Stephen Gaetz , is the director of the Canadian Observatory on Homelessness (COH) and a professor at the Faculty of Education at York University in Toronto, Ontario, Canada. Dr. Gaetz has enhanced pan-Canadian collaboration between stakeholders interested in homelessness research in Canada.

He was the Chair of the Organizing Committee of the Canadian Conference on Homelessness held at York University in 2005, The event brought together over 800 people who conduct research, provide services, develop programs and formulate policy regarding homelessness in Canada. In addition, Dr. Gaetz has also been guest editor of a special issue of the Canadian Review of Social Policy focusing on homelessness.

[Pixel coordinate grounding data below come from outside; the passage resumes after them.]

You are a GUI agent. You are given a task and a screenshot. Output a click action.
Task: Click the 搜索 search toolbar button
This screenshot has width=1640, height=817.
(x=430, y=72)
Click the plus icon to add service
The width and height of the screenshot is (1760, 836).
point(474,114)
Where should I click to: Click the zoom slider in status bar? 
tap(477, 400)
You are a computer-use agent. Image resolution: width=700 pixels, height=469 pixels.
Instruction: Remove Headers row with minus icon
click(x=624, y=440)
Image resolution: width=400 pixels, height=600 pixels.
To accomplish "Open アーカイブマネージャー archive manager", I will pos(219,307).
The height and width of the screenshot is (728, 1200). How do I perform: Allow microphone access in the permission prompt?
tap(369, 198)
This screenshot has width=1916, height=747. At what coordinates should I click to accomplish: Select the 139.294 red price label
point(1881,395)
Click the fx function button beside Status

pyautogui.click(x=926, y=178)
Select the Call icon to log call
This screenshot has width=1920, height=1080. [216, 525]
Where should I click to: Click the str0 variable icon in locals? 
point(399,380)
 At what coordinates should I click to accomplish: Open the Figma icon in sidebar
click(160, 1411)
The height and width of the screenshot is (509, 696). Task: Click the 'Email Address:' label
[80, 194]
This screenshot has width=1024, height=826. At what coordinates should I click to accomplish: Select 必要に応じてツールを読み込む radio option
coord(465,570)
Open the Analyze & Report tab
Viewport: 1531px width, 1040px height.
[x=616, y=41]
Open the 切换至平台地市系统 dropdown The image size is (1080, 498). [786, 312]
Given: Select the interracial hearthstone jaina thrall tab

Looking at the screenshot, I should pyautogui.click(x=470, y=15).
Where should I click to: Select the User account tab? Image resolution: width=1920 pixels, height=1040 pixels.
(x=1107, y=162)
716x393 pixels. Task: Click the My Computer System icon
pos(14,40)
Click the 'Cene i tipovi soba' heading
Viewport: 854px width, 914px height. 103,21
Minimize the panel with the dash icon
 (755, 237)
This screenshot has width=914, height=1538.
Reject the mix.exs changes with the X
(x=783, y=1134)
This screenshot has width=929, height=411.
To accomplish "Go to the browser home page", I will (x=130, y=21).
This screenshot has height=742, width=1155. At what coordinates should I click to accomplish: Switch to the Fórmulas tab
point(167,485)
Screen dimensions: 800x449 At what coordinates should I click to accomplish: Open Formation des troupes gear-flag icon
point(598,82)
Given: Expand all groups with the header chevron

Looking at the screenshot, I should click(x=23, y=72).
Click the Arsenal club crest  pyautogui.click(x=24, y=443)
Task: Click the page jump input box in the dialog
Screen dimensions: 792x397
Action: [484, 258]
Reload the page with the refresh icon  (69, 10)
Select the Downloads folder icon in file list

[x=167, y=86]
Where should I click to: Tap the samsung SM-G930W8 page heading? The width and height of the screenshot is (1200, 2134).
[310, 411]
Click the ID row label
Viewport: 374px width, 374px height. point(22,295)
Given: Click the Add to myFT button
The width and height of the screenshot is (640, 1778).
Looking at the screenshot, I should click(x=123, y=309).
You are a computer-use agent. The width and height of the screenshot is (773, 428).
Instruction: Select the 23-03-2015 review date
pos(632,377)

Dr. Gaetz’ research interests include homelessness, youth culture, criminal victimization and community development His research on street youth has focused on their economic strategies, health issues and legal and justice issues, and has resulted in numerous publications in scholarly journals. His research on street youth and oral health was used to advocate for better dental services for marginalized populations. This research played an important role in establishing Canada's first free dental service for street youth. Prior to York University, Dr. Gaetz worked in the community health sector, including the Shout Clinic (a health clinic for street youth in Toronto), as well as Queen West Community Health Centre in Toronto.

Dr. Gaetz has currently received multi-year funding from the Social Sciences and Humanities Research Council (SSHRC) to establish the Canadian Homelessness Research Network. The goal of this network is to work with researchers, service providers, government representatives, and the general public across Canada, in order to mobilize homelessness research for greater impact on homelessness policy and planning.

Finally, he is the Principal Investigator and Director of the Canadian Observatory on Homelessness/Homeless Hub, from the 2008, SSHRC Cluster Grant proposal which garnered him a 7-year grant. The Homeless Hub is an online research library and information center containing more than 25,000, homelessness related items.

He serves as secretary of the Canadian Alliance to End Homelessness, with Alex Himelfarb as chair and Tim Richter as vice-chair. The organisation, which is affiliated with York University and modelled on an American initiative established in 2000, focuses on ten-year plans to end homelessness and Housing First approaches.

He was appointed into the Order of Canada with the grade of member, one of Canada's highest civilian honours.